You can hear the buckboard in the tune. It’s a simple song, but written in the jaunty buckboard bounce of a wagon rumbling westward across a bumpy trail and strung around an Americanized take on “East is east, and west is west, and ne’er the twain…” Hope likes his gals citified and refined, not in chaps and buckskin. “Buttons And Bows” is a “bouncy lament” (in Stanley Green’s phrase), which is perfect for a western number that’s anti-western. There used to be a whole bunch of those – “Way Out West,” wrote Rodgers and Hart, “where seldom is heard an intelligent word”. But “Buttons And Bows” isn’t about snobbery. It’s a man pining for femininity. If you pick up the CD he made with Michael Feinstein right at the end of his life, you can hear Jay Livingston giving a marvelously heartfelt rendition of the verse:

A western ranch
Is just a branch
Of Nowhere Junction to me
Give me the city
Where living’s pretty
And the gals wear fi-ne-reee
. . .

It was so big they reprised it in Son Of Paleface, with Hope as Painless Potter’s son and Jane Russell squeezed into the kind of get-up he wanted her in all along. When she descends the staircase of the saloon shoehorned into a scarlet bodice, steam begins to rise from Bob’s pipe. Standing alongside, Roy Rogers is completely unmoved. “What’s the matter?” asks Hope. “Don’t you like girls?”

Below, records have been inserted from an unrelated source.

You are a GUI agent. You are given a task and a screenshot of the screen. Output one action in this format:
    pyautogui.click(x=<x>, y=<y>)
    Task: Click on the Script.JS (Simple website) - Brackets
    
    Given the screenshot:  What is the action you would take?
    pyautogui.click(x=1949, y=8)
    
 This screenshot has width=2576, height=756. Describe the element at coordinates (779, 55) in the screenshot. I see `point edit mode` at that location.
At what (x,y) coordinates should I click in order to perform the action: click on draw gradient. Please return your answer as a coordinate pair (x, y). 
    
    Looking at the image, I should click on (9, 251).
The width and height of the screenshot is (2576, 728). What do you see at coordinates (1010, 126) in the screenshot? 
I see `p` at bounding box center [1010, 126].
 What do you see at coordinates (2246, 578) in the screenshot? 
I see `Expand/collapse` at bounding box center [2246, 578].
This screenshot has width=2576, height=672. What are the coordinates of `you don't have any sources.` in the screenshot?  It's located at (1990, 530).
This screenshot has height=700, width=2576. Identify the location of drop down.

“I’ll stick to horses, mister,” says Rogers – which more or less confirms Hope’s general view of the neighborhood:

Don’t bury me
In this prairie
Take me where the cement grows…

The song put in a third appearance at Paramount – in Billy Wilder’s Sunset Boulevard. William Holden sneaks out of Gloria Swanson’s mausoleum and heads off to a party with all the young movie crowd. Livingston and Evans are in there, seated at the piano and playing “Buttons And Bows”. They’d written another number for the scene, “The Paramount Don’t Want Me Blues”, but Paramount thought it was too in. . . .

The close of the lyric has one of my all-time favorite couplets from the entire American songbook:

Gimme eastern trimmin’
Where women are women
In high silk hose
And peek-a-boo clothes
And French perfume
That rocks the room
And I’m all yours in Buttons And Bows…

“French perfume that rocks the room”: lovely example of how one word (“rocks”) can freshen up even the most familiar image. Ray Evans did that in his songs for half a century. Rest in peace.

It’s funny, BTW, that this song should have popped up in both Son of Paleface and Sunset Boulevard (1950), since both films have cameos by Cecil B. DeMille in common, too!